▸ **Job A**
List every field name documented in the comment block of the IOMMU patch excerpt.

▸ **Source text**
########
[PATCH] arm: msm: Add MSM IOMMU support.

stepanm at codeaurora.org stepanm at codeaurora.org
Fri Aug 6 04:17:46 EDT 2010


> On Thu, Aug 05, 2010 at 07:36:44PM -0700, Stepan Moskovchenko wrote:
>> +/**
>> + * struct msm_iommu_dev - a single IOMMU hardware instance
>> + * name		Human-readable name given to this IOMMU HW instance
>> + * clk		Name of the AXI clock used for the config space of this IOMMU
>> + * clk_rate	Rate to set for the AXI clock. 0 means don't set a rate
>> + * num_ctx	Number of context banks on this IOMMU device
>> + *
>> + */
>> +struct msm_iommu_dev {
>> +	char *name;
>
> const?
########
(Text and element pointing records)
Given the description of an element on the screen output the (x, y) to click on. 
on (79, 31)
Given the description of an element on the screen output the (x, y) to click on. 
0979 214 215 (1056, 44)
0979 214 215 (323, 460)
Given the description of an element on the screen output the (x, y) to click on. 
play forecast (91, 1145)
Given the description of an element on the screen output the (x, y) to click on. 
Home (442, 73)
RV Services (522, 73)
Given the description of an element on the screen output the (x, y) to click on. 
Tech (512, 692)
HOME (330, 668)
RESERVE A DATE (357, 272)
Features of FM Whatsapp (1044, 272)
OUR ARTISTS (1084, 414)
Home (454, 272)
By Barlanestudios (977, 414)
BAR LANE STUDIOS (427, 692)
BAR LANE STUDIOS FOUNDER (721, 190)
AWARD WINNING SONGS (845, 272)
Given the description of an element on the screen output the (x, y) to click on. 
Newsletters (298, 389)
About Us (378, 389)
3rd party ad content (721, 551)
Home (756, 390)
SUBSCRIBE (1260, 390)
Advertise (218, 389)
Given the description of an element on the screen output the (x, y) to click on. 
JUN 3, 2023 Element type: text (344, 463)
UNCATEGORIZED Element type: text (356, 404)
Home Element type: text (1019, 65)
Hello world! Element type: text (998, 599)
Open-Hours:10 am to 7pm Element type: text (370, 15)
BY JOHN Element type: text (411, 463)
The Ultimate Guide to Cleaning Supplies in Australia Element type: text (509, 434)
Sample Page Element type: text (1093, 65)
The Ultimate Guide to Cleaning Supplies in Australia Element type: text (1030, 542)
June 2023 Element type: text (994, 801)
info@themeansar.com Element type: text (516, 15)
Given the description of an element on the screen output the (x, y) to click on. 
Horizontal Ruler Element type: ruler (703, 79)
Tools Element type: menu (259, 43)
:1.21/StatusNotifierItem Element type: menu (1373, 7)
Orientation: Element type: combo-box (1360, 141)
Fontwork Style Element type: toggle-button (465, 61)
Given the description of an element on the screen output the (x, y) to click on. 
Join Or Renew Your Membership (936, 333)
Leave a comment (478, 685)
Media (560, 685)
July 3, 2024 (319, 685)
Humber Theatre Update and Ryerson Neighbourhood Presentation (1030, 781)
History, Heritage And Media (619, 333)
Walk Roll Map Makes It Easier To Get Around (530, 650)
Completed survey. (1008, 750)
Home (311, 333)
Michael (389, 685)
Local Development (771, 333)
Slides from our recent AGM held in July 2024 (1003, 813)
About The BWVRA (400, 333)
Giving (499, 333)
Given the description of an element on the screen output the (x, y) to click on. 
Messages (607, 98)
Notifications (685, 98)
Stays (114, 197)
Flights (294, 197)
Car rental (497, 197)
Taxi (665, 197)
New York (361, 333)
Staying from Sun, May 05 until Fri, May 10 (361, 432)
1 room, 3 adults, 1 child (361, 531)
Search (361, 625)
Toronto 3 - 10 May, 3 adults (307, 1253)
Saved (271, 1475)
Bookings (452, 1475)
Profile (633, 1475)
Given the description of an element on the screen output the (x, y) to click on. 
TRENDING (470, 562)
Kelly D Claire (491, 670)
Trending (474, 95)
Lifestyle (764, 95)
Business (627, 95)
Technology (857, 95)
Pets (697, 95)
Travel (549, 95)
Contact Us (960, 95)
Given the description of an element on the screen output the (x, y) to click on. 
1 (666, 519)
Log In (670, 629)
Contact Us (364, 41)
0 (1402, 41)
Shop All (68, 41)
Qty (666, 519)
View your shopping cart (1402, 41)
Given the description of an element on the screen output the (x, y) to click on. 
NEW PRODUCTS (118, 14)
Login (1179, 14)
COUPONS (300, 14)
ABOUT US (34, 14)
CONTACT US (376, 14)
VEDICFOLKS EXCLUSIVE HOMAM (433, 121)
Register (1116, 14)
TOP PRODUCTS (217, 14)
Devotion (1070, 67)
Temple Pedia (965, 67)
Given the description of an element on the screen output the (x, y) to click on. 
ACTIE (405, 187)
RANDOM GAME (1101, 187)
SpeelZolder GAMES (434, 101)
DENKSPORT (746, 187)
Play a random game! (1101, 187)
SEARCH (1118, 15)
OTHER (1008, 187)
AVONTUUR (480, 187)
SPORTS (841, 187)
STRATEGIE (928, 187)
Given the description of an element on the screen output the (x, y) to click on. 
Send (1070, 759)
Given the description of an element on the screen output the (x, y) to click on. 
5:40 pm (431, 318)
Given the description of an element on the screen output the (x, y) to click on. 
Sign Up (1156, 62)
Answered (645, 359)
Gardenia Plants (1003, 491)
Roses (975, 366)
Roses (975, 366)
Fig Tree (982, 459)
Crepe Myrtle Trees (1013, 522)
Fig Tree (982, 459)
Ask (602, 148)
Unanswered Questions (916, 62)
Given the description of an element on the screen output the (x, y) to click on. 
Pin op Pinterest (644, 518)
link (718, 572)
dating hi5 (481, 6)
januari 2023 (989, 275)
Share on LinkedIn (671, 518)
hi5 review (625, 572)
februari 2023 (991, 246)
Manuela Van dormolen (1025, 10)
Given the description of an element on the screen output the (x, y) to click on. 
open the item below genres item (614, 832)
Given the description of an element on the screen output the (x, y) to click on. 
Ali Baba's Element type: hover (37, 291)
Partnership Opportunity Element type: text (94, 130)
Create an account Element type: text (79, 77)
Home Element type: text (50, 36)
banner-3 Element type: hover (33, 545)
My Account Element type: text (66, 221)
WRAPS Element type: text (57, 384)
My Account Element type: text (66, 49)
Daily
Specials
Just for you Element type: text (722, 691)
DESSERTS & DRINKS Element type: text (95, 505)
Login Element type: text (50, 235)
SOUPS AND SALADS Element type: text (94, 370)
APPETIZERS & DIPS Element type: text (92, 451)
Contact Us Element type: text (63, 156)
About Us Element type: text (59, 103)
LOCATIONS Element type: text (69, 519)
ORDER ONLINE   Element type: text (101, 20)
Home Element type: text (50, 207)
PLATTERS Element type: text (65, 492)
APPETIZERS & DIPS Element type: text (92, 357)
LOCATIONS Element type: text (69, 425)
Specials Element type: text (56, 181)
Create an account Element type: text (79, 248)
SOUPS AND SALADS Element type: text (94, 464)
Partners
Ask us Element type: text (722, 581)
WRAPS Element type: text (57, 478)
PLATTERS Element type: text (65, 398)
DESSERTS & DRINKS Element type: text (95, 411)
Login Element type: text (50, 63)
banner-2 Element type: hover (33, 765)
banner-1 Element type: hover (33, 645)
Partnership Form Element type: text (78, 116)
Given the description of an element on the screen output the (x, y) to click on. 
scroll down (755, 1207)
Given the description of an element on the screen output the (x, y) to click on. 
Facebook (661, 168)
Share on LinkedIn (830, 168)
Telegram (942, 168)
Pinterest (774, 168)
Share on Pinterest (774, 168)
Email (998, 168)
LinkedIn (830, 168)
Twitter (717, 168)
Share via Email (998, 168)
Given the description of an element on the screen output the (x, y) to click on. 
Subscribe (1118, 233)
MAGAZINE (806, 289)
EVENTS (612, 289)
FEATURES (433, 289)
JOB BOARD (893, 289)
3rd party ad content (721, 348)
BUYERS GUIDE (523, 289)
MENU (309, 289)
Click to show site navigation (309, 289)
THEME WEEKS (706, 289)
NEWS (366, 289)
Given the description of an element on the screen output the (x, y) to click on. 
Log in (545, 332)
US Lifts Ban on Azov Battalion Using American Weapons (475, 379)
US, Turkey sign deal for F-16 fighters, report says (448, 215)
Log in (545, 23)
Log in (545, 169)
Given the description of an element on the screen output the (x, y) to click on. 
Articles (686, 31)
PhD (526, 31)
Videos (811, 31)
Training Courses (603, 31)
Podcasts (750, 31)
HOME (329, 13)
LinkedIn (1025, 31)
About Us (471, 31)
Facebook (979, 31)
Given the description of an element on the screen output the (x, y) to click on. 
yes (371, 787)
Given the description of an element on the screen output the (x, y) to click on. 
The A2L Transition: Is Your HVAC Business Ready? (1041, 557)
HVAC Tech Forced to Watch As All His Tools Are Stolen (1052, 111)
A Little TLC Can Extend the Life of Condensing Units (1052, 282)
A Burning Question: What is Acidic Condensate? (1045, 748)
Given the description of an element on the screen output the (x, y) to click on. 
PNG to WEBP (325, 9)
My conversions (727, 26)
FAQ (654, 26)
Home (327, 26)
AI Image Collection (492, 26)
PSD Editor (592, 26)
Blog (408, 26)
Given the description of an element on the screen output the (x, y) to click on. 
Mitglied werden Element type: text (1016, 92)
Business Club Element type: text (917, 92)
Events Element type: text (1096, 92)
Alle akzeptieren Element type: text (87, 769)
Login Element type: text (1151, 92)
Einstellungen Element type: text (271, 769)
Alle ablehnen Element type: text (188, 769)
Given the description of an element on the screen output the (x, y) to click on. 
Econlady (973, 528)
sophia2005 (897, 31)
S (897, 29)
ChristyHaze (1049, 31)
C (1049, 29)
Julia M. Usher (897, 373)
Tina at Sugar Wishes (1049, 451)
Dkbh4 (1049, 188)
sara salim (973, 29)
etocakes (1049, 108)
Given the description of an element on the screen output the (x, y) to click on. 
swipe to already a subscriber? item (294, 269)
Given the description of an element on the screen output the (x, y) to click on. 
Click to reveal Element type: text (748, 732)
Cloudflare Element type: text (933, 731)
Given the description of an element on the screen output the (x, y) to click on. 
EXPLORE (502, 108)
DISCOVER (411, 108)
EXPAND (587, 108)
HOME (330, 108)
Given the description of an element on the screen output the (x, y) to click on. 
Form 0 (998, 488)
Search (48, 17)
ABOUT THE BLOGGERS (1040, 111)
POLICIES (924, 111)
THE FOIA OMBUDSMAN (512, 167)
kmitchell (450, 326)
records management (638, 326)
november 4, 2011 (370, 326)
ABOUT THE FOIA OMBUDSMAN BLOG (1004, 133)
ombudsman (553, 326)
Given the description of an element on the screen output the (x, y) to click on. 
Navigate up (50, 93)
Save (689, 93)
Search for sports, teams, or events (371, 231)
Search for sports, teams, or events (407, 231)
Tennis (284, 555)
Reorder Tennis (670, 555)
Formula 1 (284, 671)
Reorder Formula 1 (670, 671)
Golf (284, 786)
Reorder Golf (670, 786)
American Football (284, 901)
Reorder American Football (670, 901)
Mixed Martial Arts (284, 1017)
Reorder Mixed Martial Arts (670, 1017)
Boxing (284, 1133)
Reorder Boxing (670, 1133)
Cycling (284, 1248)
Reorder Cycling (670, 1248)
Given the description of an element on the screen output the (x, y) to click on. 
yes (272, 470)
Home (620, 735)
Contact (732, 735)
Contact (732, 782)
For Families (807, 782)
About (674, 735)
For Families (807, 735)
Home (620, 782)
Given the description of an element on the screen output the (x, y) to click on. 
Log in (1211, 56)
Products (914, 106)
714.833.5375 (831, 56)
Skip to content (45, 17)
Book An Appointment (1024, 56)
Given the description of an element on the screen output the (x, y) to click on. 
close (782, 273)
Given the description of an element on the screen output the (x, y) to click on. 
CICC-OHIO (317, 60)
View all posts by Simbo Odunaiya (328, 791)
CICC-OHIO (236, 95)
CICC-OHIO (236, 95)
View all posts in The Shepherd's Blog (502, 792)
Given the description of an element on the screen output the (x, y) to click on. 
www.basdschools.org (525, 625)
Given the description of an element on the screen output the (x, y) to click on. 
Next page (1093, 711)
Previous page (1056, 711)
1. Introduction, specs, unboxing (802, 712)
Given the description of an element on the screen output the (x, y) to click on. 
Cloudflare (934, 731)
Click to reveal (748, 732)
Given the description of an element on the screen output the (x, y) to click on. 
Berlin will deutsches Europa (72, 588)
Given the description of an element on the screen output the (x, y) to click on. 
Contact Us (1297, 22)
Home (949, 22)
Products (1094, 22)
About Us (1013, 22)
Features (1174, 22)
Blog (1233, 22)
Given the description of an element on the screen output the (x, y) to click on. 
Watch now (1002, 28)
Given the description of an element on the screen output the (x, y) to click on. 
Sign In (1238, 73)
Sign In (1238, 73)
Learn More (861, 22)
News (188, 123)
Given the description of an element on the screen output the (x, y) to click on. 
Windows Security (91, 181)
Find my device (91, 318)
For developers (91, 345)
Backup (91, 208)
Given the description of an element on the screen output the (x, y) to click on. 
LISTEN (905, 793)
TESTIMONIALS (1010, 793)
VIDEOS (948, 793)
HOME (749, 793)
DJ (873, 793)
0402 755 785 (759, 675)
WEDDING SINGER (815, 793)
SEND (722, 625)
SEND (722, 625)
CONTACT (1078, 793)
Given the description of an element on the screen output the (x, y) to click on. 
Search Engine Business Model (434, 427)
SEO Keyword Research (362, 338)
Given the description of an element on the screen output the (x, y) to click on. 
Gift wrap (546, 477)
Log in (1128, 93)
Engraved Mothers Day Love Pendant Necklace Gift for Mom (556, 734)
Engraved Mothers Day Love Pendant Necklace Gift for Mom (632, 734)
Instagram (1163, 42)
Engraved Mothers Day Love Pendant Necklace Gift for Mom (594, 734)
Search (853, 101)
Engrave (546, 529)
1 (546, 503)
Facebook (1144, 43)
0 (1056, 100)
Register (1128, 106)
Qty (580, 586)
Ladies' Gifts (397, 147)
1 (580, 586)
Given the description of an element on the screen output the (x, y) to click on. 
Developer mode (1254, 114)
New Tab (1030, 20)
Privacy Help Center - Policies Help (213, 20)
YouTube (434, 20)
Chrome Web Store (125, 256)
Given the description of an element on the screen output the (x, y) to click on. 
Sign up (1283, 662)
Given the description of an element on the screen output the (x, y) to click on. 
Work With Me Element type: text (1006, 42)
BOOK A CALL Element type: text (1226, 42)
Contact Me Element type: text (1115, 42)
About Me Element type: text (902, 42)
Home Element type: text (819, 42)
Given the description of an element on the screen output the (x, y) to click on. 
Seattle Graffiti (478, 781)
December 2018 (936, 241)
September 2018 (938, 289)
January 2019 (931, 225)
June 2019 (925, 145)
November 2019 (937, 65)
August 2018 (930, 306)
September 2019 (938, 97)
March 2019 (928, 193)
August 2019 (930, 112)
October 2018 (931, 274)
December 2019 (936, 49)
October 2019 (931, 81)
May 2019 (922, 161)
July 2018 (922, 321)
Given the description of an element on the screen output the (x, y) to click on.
########
▸ **Job B**
Output the lines of the listing from its first line through the line containing "0979 214 215 (323, 460)", including both.

▸ **Right answer A**
name, clk, clk_rate, num_ctx

▸ **Right answer B**
Given the description of an element on the screen output the (x, y) to click on. 
on (79, 31)
Given the description of an element on the screen output the (x, y) to click on. 
0979 214 215 (1056, 44)
0979 214 215 (323, 460)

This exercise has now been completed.